Though they have refused to work in an official coalition in the recent past – Labour has so far dismissed any talk of backroom deals with other parties in this election too – an unofficial anti-Tory alliance between Plaid and Labour could be the answer here for the progressive left.

Given current projections, it looks like the best Welsh Labour could hope for is another progressive coalition with Plaid in the devolved Welsh Assembly elections of 2021 – with a referendum on further powers and even independence likely to be part of the deal. This rerun of the relatively successful 2007 One Wales coalition would probably be welcomed in the quarters of Welsh Labour that are far less unionist than its Scottish counterpart.

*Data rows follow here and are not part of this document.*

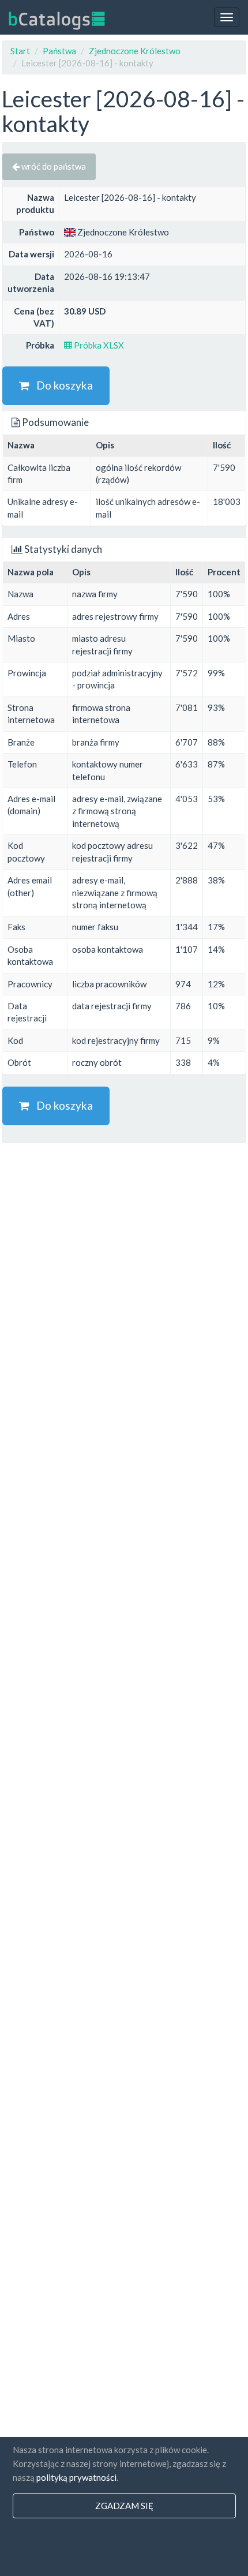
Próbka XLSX (98, 345)
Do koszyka (61, 385)
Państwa (59, 51)
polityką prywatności (76, 2477)
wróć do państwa (53, 166)
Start (20, 51)
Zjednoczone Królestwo (135, 51)
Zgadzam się (124, 2505)
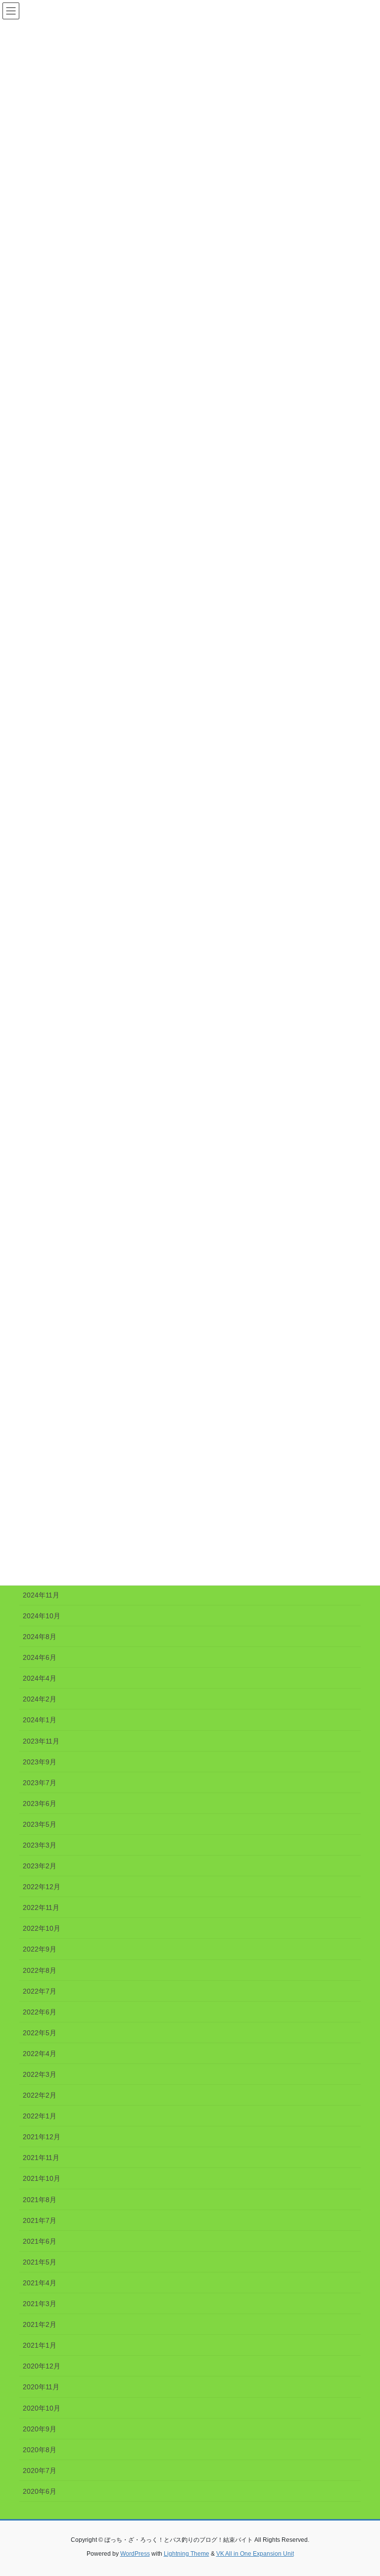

And there is a good basis for it to happen, given the current compact between the two progressive parties, which was also the basis for a joint white paper on Brexit. This cooperation reflects Welsh Labour’s readiness to embrace a more Welsh, devolutionist agenda that makes Plaid a natural partner – evident once again in their move to distance themselves from the Parliamentary Labour Party in this election campaign.

In the face of whatever the next four years hold, the prospect of moving towards further powers would be especially welcome for many in the Labour ranks. Given that the stakes are so high, Labour faces the possibility of a genuine existential crisis for the people and communities that the party represents – an overworn phrase in recent times, but depressingly applicable in this context.

This election is a battle to protect the progressive heart of the Welsh body politic. And Labour should contemplate whether it might be better to take a quicker route towards necessary alliances and reforms now, rather than face a potentially bleak future.